> _Task statement_
In full and without alteration, print the entries.

> _Material shown_
....

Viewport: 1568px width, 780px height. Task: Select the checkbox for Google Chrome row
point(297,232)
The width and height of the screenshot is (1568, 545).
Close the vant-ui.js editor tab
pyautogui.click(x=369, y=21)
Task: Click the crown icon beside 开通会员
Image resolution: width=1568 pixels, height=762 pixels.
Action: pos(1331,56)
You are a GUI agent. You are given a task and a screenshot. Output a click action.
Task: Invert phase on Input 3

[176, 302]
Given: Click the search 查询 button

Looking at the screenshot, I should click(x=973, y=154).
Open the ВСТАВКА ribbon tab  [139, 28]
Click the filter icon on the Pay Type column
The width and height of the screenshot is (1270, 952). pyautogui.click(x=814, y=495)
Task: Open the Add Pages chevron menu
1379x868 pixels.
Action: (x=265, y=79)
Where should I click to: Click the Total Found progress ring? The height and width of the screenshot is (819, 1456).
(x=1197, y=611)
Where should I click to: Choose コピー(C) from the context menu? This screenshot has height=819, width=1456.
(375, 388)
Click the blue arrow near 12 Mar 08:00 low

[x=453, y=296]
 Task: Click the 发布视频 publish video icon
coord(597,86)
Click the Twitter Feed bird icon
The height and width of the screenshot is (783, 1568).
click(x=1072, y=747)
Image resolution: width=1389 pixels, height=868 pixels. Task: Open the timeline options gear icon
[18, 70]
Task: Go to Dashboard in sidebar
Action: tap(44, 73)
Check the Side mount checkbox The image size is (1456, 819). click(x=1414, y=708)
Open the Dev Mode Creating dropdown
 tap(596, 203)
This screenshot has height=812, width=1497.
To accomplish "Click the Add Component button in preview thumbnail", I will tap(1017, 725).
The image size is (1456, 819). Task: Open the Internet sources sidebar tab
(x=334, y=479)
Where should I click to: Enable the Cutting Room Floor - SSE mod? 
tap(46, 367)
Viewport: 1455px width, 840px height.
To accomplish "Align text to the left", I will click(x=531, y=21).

....

> _Answer space_
Viewport: 1568px width, 780px height. Task: Select the checkbox for Google Chrome row
point(297,232)
The width and height of the screenshot is (1568, 545).
Close the vant-ui.js editor tab
pyautogui.click(x=369, y=21)
Task: Click the crown icon beside 开通会员
Image resolution: width=1568 pixels, height=762 pixels.
Action: pos(1331,56)
You are a GUI agent. You are given a task and a screenshot. Output a click action.
Task: Invert phase on Input 3

[176, 302]
Given: Click the search 查询 button

Looking at the screenshot, I should click(x=973, y=154).
Open the ВСТАВКА ribbon tab  [139, 28]
Click the filter icon on the Pay Type column
The width and height of the screenshot is (1270, 952). pyautogui.click(x=814, y=495)
Task: Open the Add Pages chevron menu
1379x868 pixels.
Action: (x=265, y=79)
Where should I click to: Click the Total Found progress ring? The height and width of the screenshot is (819, 1456).
(x=1197, y=611)
Where should I click to: Choose コピー(C) from the context menu? This screenshot has height=819, width=1456.
(375, 388)
Click the blue arrow near 12 Mar 08:00 low

[x=453, y=296]
 Task: Click the 发布视频 publish video icon
coord(597,86)
Click the Twitter Feed bird icon
The height and width of the screenshot is (783, 1568).
click(x=1072, y=747)
Image resolution: width=1389 pixels, height=868 pixels. Task: Open the timeline options gear icon
[18, 70]
Task: Go to Dashboard in sidebar
Action: tap(44, 73)
Check the Side mount checkbox The image size is (1456, 819). click(x=1414, y=708)
Open the Dev Mode Creating dropdown
 tap(596, 203)
This screenshot has height=812, width=1497.
To accomplish "Click the Add Component button in preview thumbnail", I will tap(1017, 725).
The image size is (1456, 819). Task: Open the Internet sources sidebar tab
(x=334, y=479)
Where should I click to: Enable the Cutting Room Floor - SSE mod? 
tap(46, 367)
Viewport: 1455px width, 840px height.
To accomplish "Align text to the left", I will click(x=531, y=21).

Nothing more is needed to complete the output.